SAN FRANCISCO — Down by three with 1.6 seconds left in the fourth quarter, the Oklahoma City Thunder were looking for just a little bit of luck to extend the game five minutes longer Saturday night against the Golden State Warriors.

Josh Giddey inbounded the ball to center Chet Holmgren, who stood in the right corner of the 3-point line with Andrew Wiggins pushed right up against him. Holmgren turned to face the basket and launched a shot toward the hoop.

Maybe Holmgren got lucky, but Thunder coach Mark Daigneault said it was exactly how they drew up the play.

“Especially the part of the ball going in,” Daigneault joked.

In just his 13th game, Holmgren delivered a clutch 3 at the buzzer to force overtime and finished with a career-best 36 points on 14-of-22 shooting, 10 rebounds, and five assists, becoming the first rookie with a 35-10-5 game since Luka Doncic in 2019. The Thunder went on to win 130-123.
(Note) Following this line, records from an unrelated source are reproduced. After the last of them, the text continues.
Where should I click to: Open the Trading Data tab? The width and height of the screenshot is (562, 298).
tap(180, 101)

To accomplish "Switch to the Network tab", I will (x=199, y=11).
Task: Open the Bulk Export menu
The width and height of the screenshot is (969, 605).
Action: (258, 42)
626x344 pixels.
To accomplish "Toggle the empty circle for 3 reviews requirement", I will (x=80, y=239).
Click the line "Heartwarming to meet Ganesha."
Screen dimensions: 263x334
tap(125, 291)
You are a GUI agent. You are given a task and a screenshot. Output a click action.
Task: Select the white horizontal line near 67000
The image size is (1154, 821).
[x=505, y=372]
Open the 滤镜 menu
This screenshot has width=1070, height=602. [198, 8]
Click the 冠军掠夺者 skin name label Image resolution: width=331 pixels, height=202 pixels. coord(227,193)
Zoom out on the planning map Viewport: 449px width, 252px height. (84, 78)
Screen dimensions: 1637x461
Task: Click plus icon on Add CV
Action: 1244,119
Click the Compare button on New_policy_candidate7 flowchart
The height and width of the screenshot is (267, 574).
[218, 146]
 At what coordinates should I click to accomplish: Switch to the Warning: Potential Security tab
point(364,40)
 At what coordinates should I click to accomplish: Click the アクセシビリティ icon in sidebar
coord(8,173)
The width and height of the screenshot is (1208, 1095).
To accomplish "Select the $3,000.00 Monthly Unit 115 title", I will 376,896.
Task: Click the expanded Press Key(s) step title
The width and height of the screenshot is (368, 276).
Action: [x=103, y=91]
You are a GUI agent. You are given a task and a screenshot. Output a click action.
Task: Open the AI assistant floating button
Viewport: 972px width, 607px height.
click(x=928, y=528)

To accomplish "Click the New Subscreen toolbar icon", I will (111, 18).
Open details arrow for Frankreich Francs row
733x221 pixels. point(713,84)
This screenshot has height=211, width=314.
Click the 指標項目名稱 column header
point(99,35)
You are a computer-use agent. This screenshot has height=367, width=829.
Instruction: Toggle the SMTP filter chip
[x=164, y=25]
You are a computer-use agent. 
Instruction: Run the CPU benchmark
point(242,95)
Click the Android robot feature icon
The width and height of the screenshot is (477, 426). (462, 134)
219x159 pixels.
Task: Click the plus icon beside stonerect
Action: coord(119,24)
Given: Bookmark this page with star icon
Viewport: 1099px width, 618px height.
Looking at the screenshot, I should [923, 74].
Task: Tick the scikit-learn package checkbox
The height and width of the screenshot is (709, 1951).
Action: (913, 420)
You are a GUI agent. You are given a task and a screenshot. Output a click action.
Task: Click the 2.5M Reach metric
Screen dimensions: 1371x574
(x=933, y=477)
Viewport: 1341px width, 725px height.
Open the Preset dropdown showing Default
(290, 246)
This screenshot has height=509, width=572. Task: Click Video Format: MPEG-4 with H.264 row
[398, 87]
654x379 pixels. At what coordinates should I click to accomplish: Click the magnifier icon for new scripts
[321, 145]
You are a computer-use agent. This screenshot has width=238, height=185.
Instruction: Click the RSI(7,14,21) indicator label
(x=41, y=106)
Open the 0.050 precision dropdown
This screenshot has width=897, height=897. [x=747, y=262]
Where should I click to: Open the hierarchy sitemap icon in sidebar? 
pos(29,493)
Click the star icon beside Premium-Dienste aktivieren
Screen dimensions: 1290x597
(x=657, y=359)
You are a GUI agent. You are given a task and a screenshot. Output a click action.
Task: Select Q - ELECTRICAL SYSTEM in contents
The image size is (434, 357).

Daigneault said this wasn’t an “epiphany” game for a Holmgren — a night that revealed the player that he can or will become after being the No. 2 overall pick of the 2022 draft. He said it was an accumulation of what Holmgren has been working on through the early portion of the season, something that has been building over time.

“We have a young team that will grow over time,” Daigneault said. “We don’t want to cap the potential of any our players.”

Thunder star Shai Gilgeous-Alexander said he was in “disbelief” when Holmgren’s shot went in, saying that it “felt like a movie.”

But Holmgren noted afterward that it wasn’t a perfect night. He had a particularly sloppy stretch leading up to his big shot — a missed corner 3, a turnover, a missed layup out of a timeout.

“Credit to coach for still having the confidence in me,” Holmgren said of his clutch 3. “There were a few different options to play, depending on what ended up being open. I was kind of the end of it, and at that point, it’s just ‘go make a play.’ … It was a good shot. It felt good coming out of my hands and it went in.”

Once the Thunder made it to overtime, it was all Gilgeous-Alexander, who scored 10 of his 40 points in the extra five minutes, shutting the Warriors away with conviction to hand them their sixth consecutive loss.

With the score tied midway through overtime, Gilgeous-Alexander went head-to-head with Chris Paul, ultimately rising just above the 19-year guard to knock down a midrange jump shot. Two minutes later, he hit another difficult fadeaway over Wiggins.

The sequence that sealed the game came five seconds later, when Gilgeous-Alexander blocked Stephen Curry and then got the lay-in at the other end.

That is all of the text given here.